Okmulgee County road problems

Some residents in Okmulgee County say they're fed up with dodging potholes and driving in wheel deep mud. We brought you these same complaints last year, and yet residents say they're still waiting

Saturday, December 15th 2001, 12:00 am

By: News On 6


Some residents in Okmulgee County say they're fed up with dodging potholes and driving in wheel deep mud. We brought you these same complaints last year, and yet residents say they're still waiting for someone to fix their roads.

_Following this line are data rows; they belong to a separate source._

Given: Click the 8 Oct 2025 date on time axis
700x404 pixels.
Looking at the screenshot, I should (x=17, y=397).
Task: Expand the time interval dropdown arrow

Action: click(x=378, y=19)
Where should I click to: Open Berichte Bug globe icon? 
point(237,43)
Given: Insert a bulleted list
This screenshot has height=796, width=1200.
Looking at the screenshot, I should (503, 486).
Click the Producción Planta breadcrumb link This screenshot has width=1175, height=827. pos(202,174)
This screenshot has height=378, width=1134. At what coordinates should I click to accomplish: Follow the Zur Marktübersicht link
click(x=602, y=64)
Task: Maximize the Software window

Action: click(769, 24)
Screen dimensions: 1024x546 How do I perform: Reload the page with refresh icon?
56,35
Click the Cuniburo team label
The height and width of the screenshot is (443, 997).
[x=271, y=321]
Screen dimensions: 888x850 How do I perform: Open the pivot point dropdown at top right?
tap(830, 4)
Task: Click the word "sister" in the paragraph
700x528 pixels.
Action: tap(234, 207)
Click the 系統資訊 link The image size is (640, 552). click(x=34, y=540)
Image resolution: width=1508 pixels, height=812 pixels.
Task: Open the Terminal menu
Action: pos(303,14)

News on Six reporter Shea Garrison drove the roads herself Friday for her report. Take a drive in the far eastern part of Okmulgee county and this is what you'll see. A regular car can't make it up and down these hills. This postal carrier can't even deliver mail to some residents. Okmulgee County resident Paul Sell, "They leave the mail at my neighbors and I go over there and pick it up. We've been putting up with this for over a year and it's getting worse. We’re being ignored out here and then when they do come out we don't feel that the work was done properly." How would you describe the streets? "Impassable unless you have a big truck or tractor."

Sell and Ron Wilson live along these roads and say they've never been this bad. They say they're not asking for a new blacktop street, they just want to be able to drive home without worrying about getting stuck. Resident Ron Wilson, "What we're running into is what work they're doing right now is, they're facing rain, and all they're doing is actually making it worse." Residents say this muddy muck was a passable gravel road a year and a half ago. Even last week they say it had more gravel than this. But at the end of last week they say maintenance worker came along, laid a layer of dirt here, then the rain hit, and this is the result.

Okmulgee County Commissioner Jim Henson says, "No maintenance worker should have put dirt on top of the gravel and I'm going to check into it." He went on to say, "There are lots of roads that need work and the 15 maintenance workers are doing what they can." He could not give us a time frame as to when they would repair these particular roads. Henson and the road foreman say gravel trucks are supposed to be working on the roads in this area, they wouldn't tell us where and we couldn't find them. Sell says, "We've had meetings out here. We've gone straight to Mr. Henson and they've worked elsewhere and pretty much ignored us."

Residents say the bottom line; they're tired of forking out money for tires and car repairs and tired of waiting for something to be done. Henson says they'll have to be patient. Sell and Wilson believe they have a long, bumpy road ahead of them.

Henson says the county received enough government money in June of this year to buy 1,000 tons of gravel. He says that's enough to cover the 300 miles of county roads in his district, but he won't say what areas will get help first.